Effective stats are new hurdle for U.S. drugmakers

May 26, 2010

WellPoint Inc.’s announcement of comparative-effectiveness research guidelines last week marks a new era for U.S. drugmakers.

The Indianapolis-based health insurer said it will use studies that compare the effectiveness of one drug against another as a complement to typical clinical-trial research that compares a drug against a placebo sugar pill.

Congress has also approved $4.1 billion in the past 15 months to fund comparative-effectiveness studies and a new agency that specializes in them. Now that private insurers like WellPoint are joining in, the United States could see a wave of head-to-head comparisons that have historically been rare in pharmaceuticals.

The goal of both the public and private initiatives is better health care at lower cost. WellPoint will use comparative-effectiveness research to help determine what percentage of the cost of a new drug it will pay for.

“Good comparative-effectiveness research study, along with clinical trial information and other peer-reviewed studies published in medical journals, can provide us the tools we need to help improve health outcomes and reduce costs for members of our affiliated health plans," Brian Sweet, WellPoint’s chief pharmacy officer, said in a statement.
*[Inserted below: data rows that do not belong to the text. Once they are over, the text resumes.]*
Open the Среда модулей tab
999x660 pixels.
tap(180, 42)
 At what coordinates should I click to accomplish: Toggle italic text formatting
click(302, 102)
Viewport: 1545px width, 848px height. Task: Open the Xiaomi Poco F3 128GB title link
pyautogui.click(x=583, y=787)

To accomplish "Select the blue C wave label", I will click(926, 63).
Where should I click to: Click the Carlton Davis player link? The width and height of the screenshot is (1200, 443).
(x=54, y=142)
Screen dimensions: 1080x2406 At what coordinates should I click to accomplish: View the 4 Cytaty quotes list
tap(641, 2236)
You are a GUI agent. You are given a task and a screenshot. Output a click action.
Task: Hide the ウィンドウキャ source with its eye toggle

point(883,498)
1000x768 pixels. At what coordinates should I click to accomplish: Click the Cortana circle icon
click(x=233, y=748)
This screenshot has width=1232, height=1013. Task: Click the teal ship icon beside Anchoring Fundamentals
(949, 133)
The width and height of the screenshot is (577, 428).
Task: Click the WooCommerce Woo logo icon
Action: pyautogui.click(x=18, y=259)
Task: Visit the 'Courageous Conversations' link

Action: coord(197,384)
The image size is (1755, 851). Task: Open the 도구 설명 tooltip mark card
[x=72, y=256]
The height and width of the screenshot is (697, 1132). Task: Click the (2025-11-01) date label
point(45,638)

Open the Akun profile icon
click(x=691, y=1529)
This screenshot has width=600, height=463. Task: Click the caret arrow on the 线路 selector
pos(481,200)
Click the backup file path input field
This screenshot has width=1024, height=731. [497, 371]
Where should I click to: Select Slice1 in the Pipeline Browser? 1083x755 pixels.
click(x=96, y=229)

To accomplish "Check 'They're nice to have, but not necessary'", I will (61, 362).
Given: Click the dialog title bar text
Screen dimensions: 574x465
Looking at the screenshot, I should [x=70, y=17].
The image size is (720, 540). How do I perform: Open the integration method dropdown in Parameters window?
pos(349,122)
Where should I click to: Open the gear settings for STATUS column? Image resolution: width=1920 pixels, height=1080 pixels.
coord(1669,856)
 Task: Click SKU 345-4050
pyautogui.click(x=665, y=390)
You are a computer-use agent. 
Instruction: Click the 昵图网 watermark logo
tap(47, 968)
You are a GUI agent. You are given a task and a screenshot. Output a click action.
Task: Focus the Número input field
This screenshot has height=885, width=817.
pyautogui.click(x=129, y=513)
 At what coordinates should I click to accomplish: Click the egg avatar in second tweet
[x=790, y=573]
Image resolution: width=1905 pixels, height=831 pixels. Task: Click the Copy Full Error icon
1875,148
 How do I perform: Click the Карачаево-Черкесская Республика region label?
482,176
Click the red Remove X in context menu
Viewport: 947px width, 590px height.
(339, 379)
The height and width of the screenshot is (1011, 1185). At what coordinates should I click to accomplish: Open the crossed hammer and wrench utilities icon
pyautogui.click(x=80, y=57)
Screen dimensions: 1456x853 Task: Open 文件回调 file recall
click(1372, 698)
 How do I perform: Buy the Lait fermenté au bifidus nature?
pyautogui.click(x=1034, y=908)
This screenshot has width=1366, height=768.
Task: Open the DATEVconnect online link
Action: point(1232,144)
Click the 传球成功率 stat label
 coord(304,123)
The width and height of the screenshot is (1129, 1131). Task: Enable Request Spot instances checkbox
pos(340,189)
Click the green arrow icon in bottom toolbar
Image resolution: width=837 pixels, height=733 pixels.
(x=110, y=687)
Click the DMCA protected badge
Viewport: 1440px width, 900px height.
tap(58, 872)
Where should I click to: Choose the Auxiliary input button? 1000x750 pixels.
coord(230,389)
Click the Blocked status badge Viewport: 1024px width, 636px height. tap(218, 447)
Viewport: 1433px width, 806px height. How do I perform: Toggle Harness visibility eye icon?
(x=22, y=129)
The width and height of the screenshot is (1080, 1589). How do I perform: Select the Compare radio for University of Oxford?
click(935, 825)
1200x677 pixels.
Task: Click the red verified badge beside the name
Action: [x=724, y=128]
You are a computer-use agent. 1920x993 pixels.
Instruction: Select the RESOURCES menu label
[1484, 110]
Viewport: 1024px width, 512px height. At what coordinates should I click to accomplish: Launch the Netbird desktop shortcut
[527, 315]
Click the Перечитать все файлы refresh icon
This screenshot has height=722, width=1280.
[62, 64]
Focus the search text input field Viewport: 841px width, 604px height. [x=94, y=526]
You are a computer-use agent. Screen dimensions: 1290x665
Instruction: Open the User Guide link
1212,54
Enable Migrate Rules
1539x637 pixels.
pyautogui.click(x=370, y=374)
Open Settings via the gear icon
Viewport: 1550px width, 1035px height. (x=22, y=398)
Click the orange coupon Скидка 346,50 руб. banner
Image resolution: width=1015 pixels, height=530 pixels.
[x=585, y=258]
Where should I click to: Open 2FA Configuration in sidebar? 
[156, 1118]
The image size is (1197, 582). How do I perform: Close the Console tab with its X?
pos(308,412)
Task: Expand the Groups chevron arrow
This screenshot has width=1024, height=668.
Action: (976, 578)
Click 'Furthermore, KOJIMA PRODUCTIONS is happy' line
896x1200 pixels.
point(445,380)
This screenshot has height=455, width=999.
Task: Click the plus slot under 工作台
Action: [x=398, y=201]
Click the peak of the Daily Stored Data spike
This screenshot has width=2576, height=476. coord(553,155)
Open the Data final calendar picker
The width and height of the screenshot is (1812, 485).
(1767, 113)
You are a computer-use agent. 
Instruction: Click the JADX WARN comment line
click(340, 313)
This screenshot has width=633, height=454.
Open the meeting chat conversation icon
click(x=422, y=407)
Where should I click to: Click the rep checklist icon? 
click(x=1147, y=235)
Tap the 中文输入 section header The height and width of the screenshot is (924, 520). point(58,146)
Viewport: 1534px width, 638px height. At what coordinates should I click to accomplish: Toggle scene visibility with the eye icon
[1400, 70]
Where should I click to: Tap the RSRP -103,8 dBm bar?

Comparative-effectiveness research was a controversial topic during last year’s health reform debate, as many feared government and private health plans would use the information to intrude in the doctor-patient relationship.

But for pharmaceutical companies, it’s just the new reality, said Linda Heitzman, a life sciences consultant at Deloitte Consulting in Indianapolis.

“Just proving your product is better than nothing is not enough. You have to be able to demonstrate that your product is better than other products on the market,” she said, noting that the U.S. market is actually catching up to demands for comparative-effectiveness research already coming from government health plans in the United Kingdom and other European countries.

Heitzman said comparative-effectiveness research is both a challenge and an opportunity for drugmakers.

“Where comparative effectiveness hurts pharma companies is in broad-based treatments [such us cholesterol-fighters or blood pressure medicines]. Trying to have one more product in that market is a non-starter,” she said. “Companies are going to have to take a much riskier strategy.”

But drug companies can and are using blood and genetic testing to identify small groups of patients for which their drug is a big breakthrough in treatment. Proof of high effectiveness in a small group can get a drug market approval from regulators and favorable pricing from insurers like WellPoint.

Then, Heitzman said, drugmakers can build from there to get their drugs approved for more and more patients.